_Source passage_:
>> BEGIN

Monday, February 22, 2016

Thinking BEYOND the text

 I am sharing about how I teach my kids to think BEYOND the text.
 
 
This week we are learning all about Abraham Lincoln. I am using these books for the first time this year & loving them. I am lucky enough to have a set of six in my classroom! They are part of our social studies curriculum kits but you can order one for yourself here on Amazon. However, you can use this lesson with any nonfiction text. 



When I introduce comprehension strategies for nonfiction texts, I like to start with determining importance and questioning. My first year of teaching first grade, I taught all week long about President's Day, Abe, & George! Read alouds, writing activities, stations, group work, video clips, Scholastic News articles...you  name, we did it. At the end of the week, all my students could remember was that George Washington had wooden teeth! #teacherfail 


Through trial and error, I learned that as a teacher it is important to model HOW I gather information as I read. As an adult, determining what is important as I read or skim a text for information comes naturally. It can be difficult to SHOW students how to do this. As I read aloud, I THINK aloud. I explain to students when I read something that I think is important my 'reader brain' makes a 'ding' to tell me to remember this information.

>> END

_Task brief_:
Rewrite the blog post, starting with "This week we" and going on through "any nonfiction text.", and change "Abraham Lincoln" to "George Washington".

_Record extracts_:
>> BEGIN

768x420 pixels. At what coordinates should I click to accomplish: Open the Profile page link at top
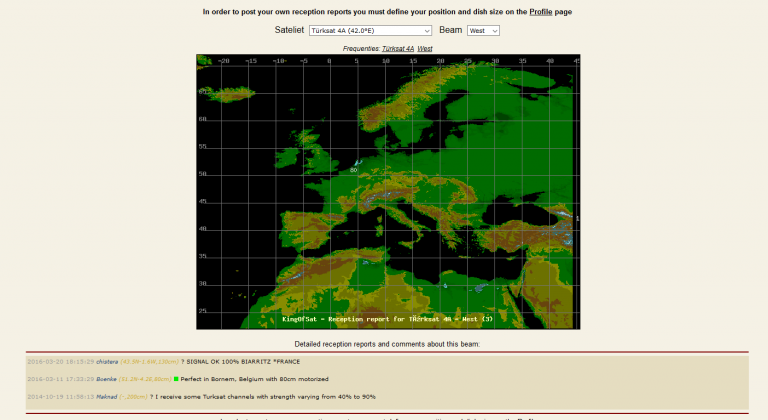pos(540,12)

>> END
>> BEGIN

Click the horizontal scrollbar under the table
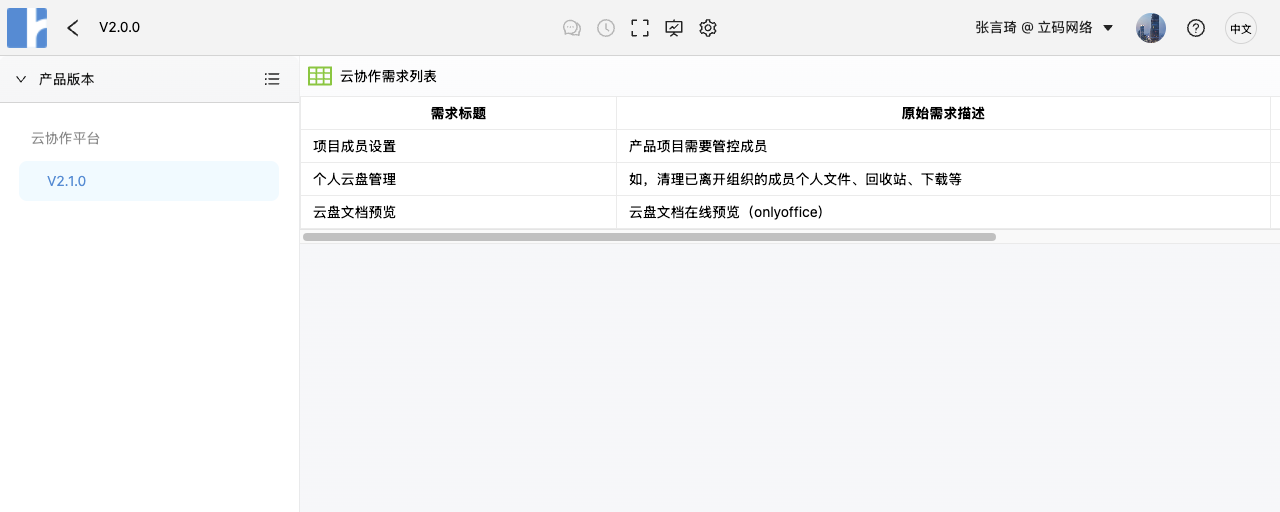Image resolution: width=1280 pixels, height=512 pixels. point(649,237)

>> END

_Response to the exercise_:
This week we are learning all about George Washington. I am using these books for the first time this year & loving them. I am lucky enough to have a set of six in my classroom! They are part of our social studies curriculum kits but you can order one for yourself here on Amazon. However, you can use this lesson with any nonfiction text.